[Start of section]

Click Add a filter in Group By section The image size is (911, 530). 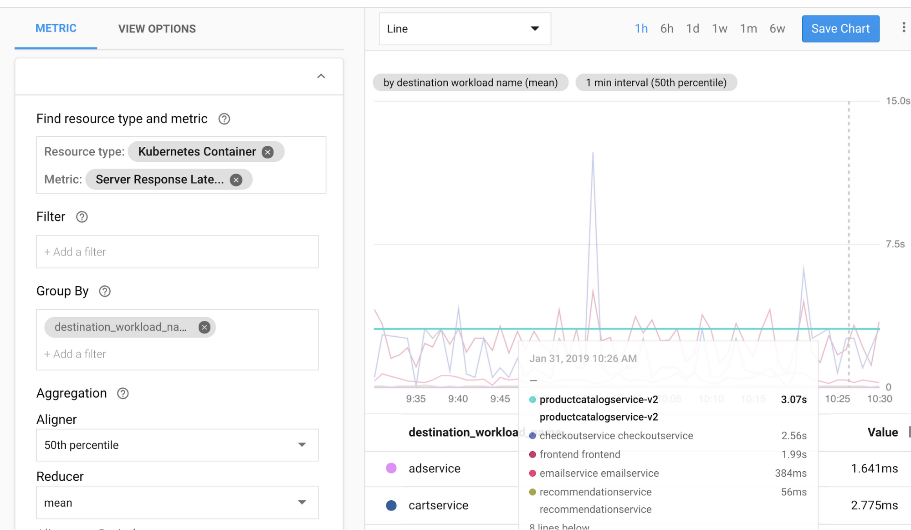(x=75, y=353)
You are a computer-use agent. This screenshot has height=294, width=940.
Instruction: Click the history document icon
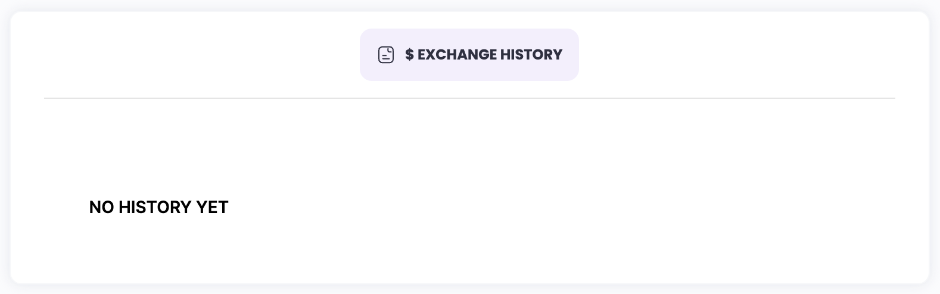coord(386,55)
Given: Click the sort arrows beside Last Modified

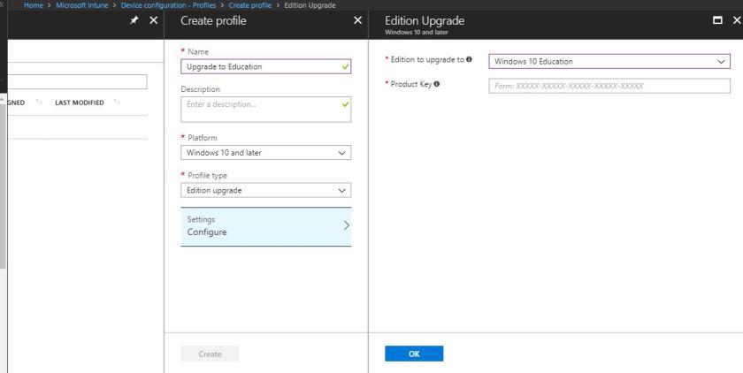Looking at the screenshot, I should tap(118, 103).
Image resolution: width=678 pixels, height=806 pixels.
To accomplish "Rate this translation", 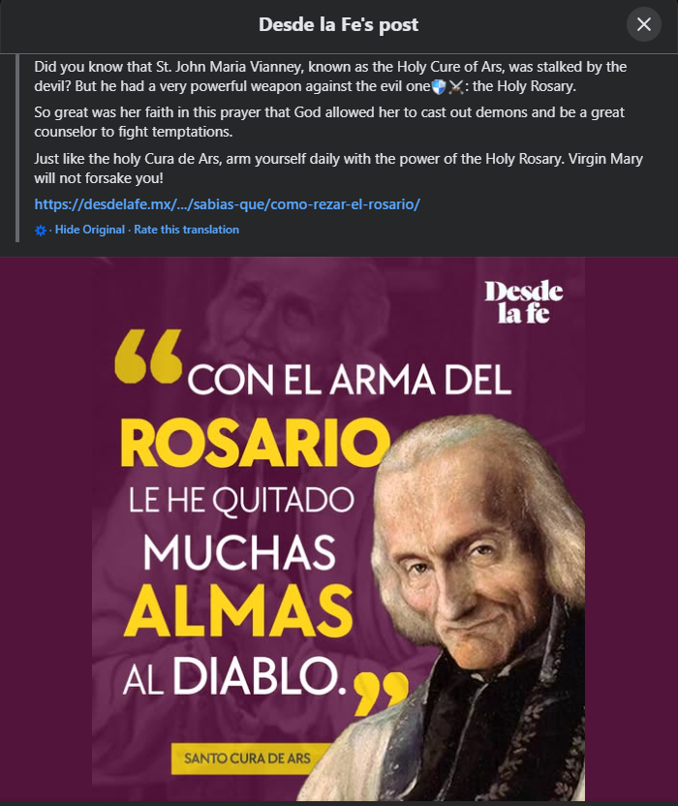I will coord(187,230).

[End of section]

### Exercise goal
In the entries above, find the line containing "You are a computer-use" and the line containing "Image resolution: width=678", then copy both and every line between them exactly, without any picture.

### Output of the exercise
You are a computer-use agent. This screenshot has height=294, width=940.
Instruction: Click the history document icon
coord(386,55)
Given: Click the sort arrows beside Last Modified

Looking at the screenshot, I should tap(118, 103).
Image resolution: width=678 pixels, height=806 pixels.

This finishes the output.